Welche zentrale Bedeutung hat das Fühlen?

Ich bin mir bewusst, dass in unserer Kultur, ja in unserem Land, dem Land der Dichter und Denker, das Denken eine gewisse Bedeutung hat. Ich habe schon viel über das Denken geschrieben und bin immer noch der Meinung, dass die menschliche Fähigkeit des reflektiven Unterscheidens eine grandiose Kompetenz ist, die unsere Spezies entwicklungstechnisch weit nach vorn gebracht hat. Aber ist das Denken wirklich der absolut überlegene Akt, für den er gehalten wird?

Oder besser anders gefragt: Wenn Denken und Fühlen ohnehin andere Modalitäten des gleichen Geistes, des gleichen Bewusstseins wären, wozu braucht der Verstand dann das Gefühl?

Ein Aspekt, über den ich bzw. wir bereits oft berichtet haben, ist, das Denken ja meist einen unterscheidenden, trennenden Charakter besitzt. Das Fühlen im Gegensatz dazu, eine komplexe Einheit abbildet. Aber so interessant dieser Aspekt auch ist, so möchte ich heute auf einen anderen bedeutsamen Hinweis hinaus.

Was uns bewegt, berührt, anspricht, belegen wir – instinktiv – mit (höherer) Bedeutung. Was heißt das? In jedem Moment nehmen wir ja unzählige Aspekte (und Objekte) aus unserer Umwelt wahr. Das meiste dieser Wahrnehmung ist nicht einmal bewusst. Das Gefühl ist es, das aus dem Hintergrundrauschen der Umgebungswelt, der vielfältigen Information, die in jedem Moment auf mich einströmt, etwas für mich bedeutungsvoll hervortreten lässt.

Ich bin im Park, sehe andere Menschen, Natur in ihrer unendlichen Vielfalt und doch richtet sich mein Fokus auf diesen Hund, der in meine Richtung läuft. Was soviel heißt, mein Einfühlungsvermögen lässt die Dinge hervortreten, denen ich (bewusst oder unbewusst) persönliche Relevanz zumesse.

———

Übungsaufgaben
1) Schreiben Sie aus dem Text über das Fühlen die Stelle zwischen „Was uns bewegt, berührt, anspricht, belegen“ und „bedeutungsvoll hervortreten lässt.“ wörtlich ab, beide Grenzen eingeschlossen.
2) Beantworten Sie anhand des Textes über das Fühlen die folgenden Fragen:
(a) Welche menschliche Fähigkeit wird als grandiose Kompetenz bezeichnet?
(b) Welchen Charakter besitzt das Denken laut dem Text meist?
(c) Worauf richtet sich im Park der Fokus?
3) Knüpfen Sie an den letzten Satz des Textes über das Fühlen an und führen Sie ihn weiter.

Die Daten
———

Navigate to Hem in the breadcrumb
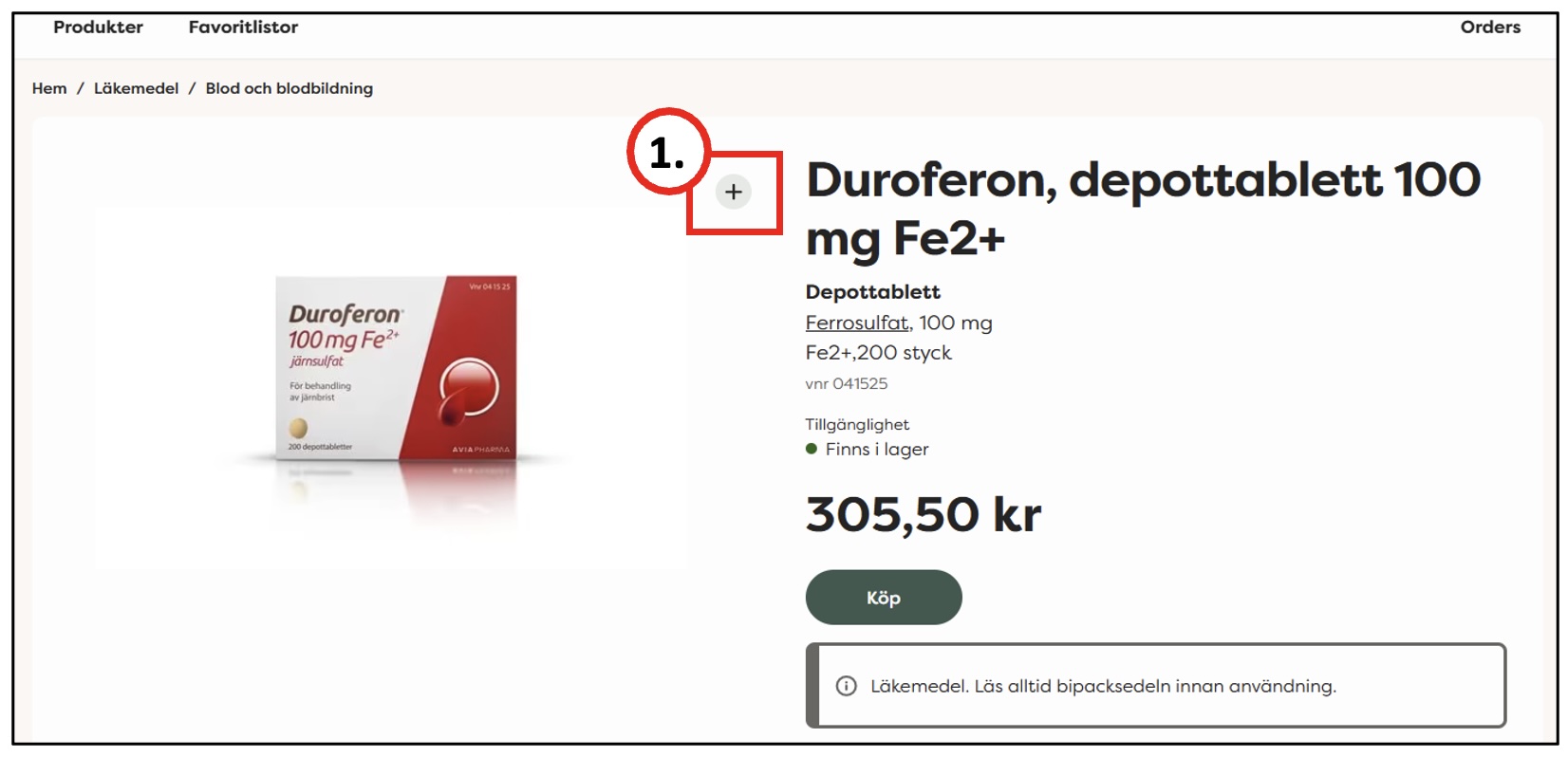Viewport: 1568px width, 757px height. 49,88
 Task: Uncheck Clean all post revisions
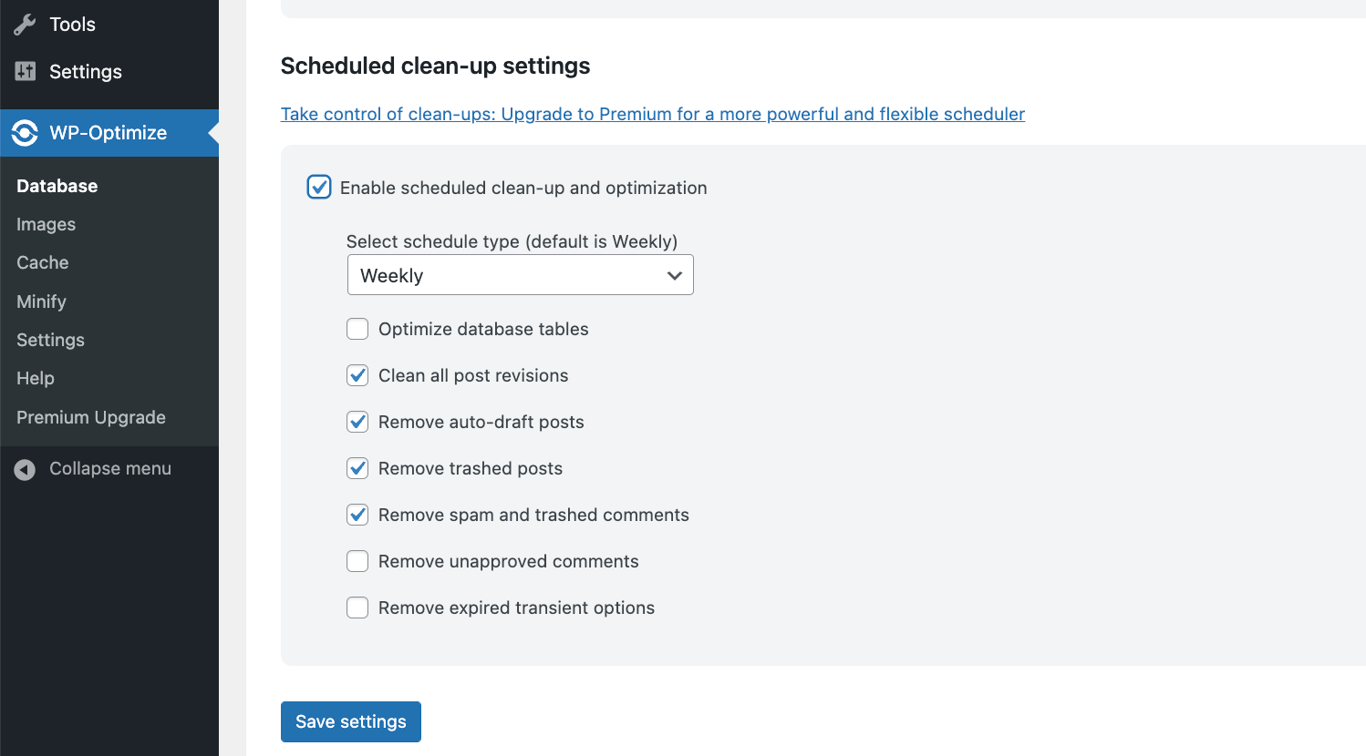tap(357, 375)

———

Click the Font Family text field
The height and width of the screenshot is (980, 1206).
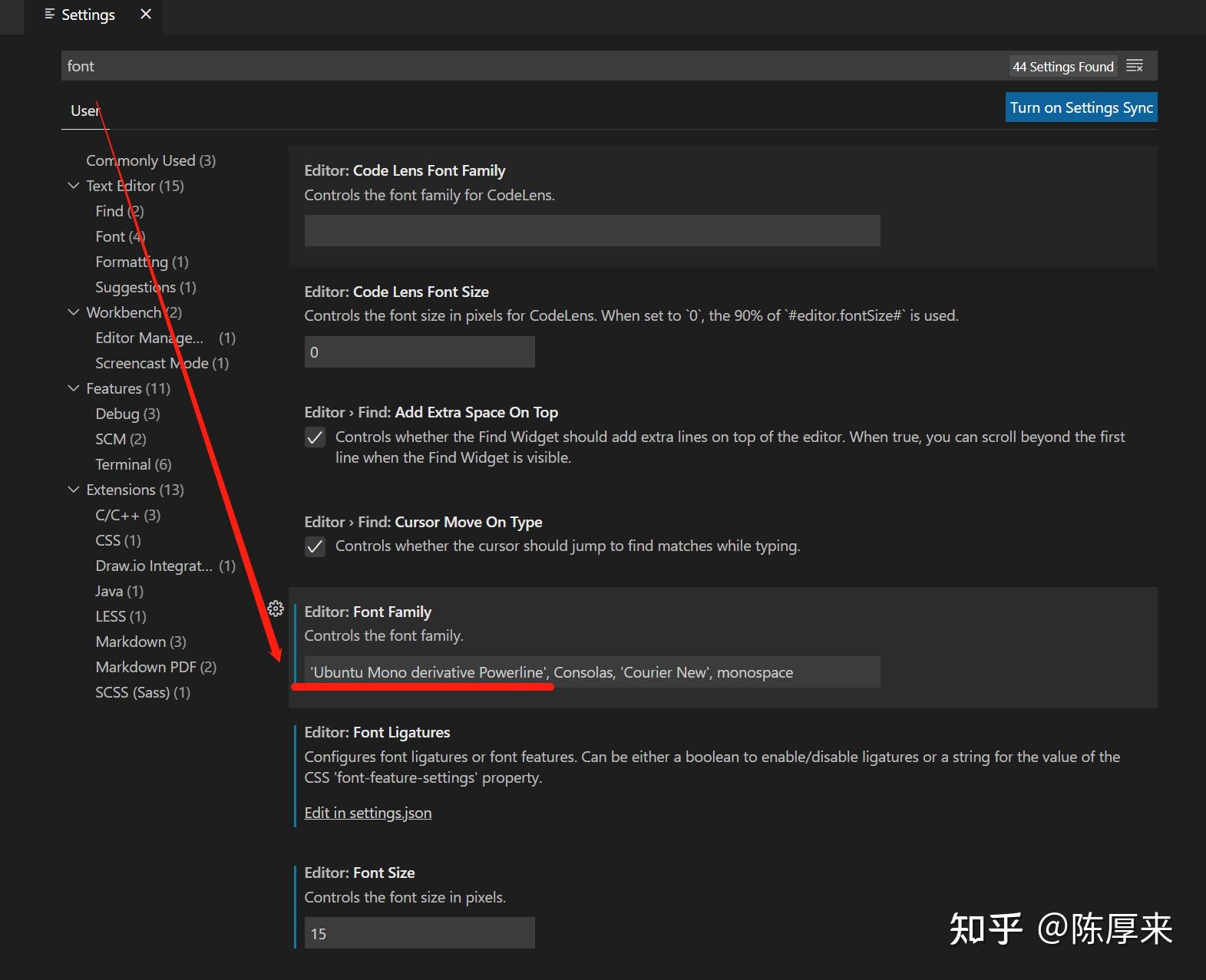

———

Schriftliche Antworten
1)
Was uns bewegt, berührt, anspricht, belegen wir – instinktiv – mit (höherer) Bedeutung. Was heißt das? In jedem Moment nehmen wir ja unzählige Aspekte (und Objekte) aus unserer Umwelt wahr. Das meiste dieser Wahrnehmung ist nicht einmal bewusst. Das Gefühl ist es, das aus dem Hintergrundrauschen der Umgebungswelt, der vielfältigen Information, die in jedem Moment auf mich einströmt, etwas für mich bedeutungsvoll hervortreten lässt.

2)
(a) Die Fähigkeit des reflektiven Unterscheidens.
(b) Einen unterscheidenden, trennenden Charakter.
(c) Auf einen Hund, der in Richtung der erzählenden Person läuft.

3)
Sie sitzen in einem Restaurant und lesen die Speisekarte. Vor Ihrem inneren Auge ziehen die erwähnten Speisen (und Ihre Erinnerungen dazu) vorbei. Vermutlich wählen Sie (wie ich) das Angebot, auf das Sie gerade Lust haben.
War das dann eine Entscheidung? Doch eher nur, wenn es vergleichbar ähnlich attraktive Alternativen gab, oder?
Drehe ich diesen Aspekt um, dann wird es schwierig, etwas auszuwählen, wenn ich zu den verschiedenen Alternativen kein oder wenig Gefühl habe, oder?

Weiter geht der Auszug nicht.